Çin hariç olmak üzere Asya'da, paslanmaz çelik üretimi %20,8 artışla 8,6 milyon mt'a yükseldi. Asya'daki bütün paslanmaz çelik üreticileri, tüm dünyadaki paslanmaz çelik üretiminin %65'ini karşılamakta.
Batı Avrupa ve Afrika, 2010 yılı paslanmaz çelik üretimi için geçen yıla oranla %22,1'lik bir artış bildirdi. Bu dönemde toplam üretim 7,9 milyon mt'du.
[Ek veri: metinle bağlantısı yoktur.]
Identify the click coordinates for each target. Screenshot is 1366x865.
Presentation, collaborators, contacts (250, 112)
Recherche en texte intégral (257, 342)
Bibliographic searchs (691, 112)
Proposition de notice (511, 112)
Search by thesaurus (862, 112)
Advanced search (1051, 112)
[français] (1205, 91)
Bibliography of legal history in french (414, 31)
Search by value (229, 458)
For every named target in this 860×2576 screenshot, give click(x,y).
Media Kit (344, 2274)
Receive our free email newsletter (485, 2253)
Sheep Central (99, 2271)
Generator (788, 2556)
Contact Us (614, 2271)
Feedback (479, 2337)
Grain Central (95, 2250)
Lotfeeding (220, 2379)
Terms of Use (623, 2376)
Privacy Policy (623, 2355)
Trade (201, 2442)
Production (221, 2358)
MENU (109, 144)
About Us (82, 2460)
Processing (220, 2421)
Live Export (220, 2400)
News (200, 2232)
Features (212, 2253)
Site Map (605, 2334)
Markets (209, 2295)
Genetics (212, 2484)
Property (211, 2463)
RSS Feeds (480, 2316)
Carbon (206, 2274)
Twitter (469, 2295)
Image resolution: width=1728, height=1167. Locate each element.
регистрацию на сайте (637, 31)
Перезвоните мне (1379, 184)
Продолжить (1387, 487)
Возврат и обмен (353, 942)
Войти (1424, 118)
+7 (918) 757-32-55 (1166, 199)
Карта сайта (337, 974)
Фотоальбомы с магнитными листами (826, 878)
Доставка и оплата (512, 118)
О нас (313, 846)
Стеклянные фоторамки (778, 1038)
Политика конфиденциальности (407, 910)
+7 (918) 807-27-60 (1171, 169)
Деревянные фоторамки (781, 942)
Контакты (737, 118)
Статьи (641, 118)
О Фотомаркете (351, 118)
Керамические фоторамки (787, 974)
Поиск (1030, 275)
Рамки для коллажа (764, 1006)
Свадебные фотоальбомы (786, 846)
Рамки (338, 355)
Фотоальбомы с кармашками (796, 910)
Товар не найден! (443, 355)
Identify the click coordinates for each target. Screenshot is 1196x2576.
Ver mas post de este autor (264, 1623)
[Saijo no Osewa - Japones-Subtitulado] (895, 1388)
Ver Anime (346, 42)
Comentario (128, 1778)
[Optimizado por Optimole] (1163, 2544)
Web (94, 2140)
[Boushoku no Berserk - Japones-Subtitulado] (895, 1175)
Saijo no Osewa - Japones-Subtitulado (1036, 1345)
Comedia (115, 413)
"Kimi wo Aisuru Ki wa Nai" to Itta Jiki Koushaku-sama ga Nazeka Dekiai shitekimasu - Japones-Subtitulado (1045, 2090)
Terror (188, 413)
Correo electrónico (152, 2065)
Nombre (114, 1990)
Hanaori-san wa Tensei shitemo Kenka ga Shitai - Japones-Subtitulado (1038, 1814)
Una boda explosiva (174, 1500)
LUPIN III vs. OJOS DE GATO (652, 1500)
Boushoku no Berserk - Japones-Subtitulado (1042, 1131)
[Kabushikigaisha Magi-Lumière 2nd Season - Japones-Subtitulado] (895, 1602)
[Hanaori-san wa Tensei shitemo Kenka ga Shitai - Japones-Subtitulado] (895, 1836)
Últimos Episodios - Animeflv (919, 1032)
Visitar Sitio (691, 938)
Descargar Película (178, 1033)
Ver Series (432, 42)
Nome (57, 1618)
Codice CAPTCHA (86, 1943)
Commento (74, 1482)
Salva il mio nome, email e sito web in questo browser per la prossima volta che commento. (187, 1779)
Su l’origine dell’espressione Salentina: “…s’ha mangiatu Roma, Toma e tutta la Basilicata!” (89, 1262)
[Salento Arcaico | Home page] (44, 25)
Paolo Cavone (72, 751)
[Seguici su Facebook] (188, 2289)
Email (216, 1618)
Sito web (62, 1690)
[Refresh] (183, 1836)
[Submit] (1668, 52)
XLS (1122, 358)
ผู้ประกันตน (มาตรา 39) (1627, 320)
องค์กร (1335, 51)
Amerika bölgesinde, paslanmaz ham çelik üretimi 2010 yılında %34,4'lük bir atışla 2,6 milyon mt'a yükseldi. Orta ve Doğu Avrupa'da ise üretim 0,3 milyon mt'a yükselerek %43,6 ile ortalamanın üstünde bir artış yakaladı, ancak bu rakam hala küresel bağlamda göz ardı edilebilir bir seviyede.
Paslanmaz ve ısıya dayanıklı ham çelik üretimi (x 1.000 metrik ton) | ||||||
Bölge | Yıllık | Yıllık değişim oranı (%) | Yıllık | Yıllık değişim oranı (%) | ||
2008 | 2009 | 2009 | 2010 (geçici) | |||
Batı Avrupa/Afrika | 8.272 | 6.449 | -22,0 | 6.449 | 7.871 | 22,1 |
Orta/Doğu Avrupa | 333 | 237 | -28,9 | 237 | 340 | 43,6 |
Amerika Bölgesi | 2.315 | 1.942 | -16,1 | 1.942 | 2.609 | 34,4 |
Asya (Çin hariç) | 8.068 | 7.130 | -11,6 | 7.130 | 8.611 | 20,8 |
Çin | 6.943 | 8.805 | 26,8 | 8.805 | 11.256 | 27,8 |
Tüm Dünya | 25.930 | 24.562 | -5,3 | 24.562 | 30.687 | 24,9 |
2010 yılı çeyrek performansları 2009performanslarıyla karşılaştırıldığında, yıl boyunca farklı büyüme oranları görülmekte ve bu da 2010 yılında küresel gelişimdeki iyileşmeleri ve yılın ilk yarısındaki stoklamaları açık bir şekilde yansıtmaktadır. Paslanmaz çelikte durgun faaliyet kaydedilen 2009'un aynı çeyrekleri ile karşılaştırıldığında, 1. çeyrek (%57,8'e kadar) ve 2. çeyreğin (%33,1'e kadar), stoklama faaliyetinden etkilendiği görülmektedir. Ancak 3. çeyrek %5,3'lük bir fazlalık ile normale dönüş belirtileri göstermiştir. Son olarak, 4. çeyrek ise paslanmaz çelik üretiminde, 2009'un 4. çeyreğine oranla %14,1'lik güçlü bir artış göstermiş ve tüm zamanların en yüksek dördüncü çeyrek seviyesini yakalamıştır. Bu da kısmen 2011 yılında küresel ekonomide beklenen iyileşmeye bağlıdır.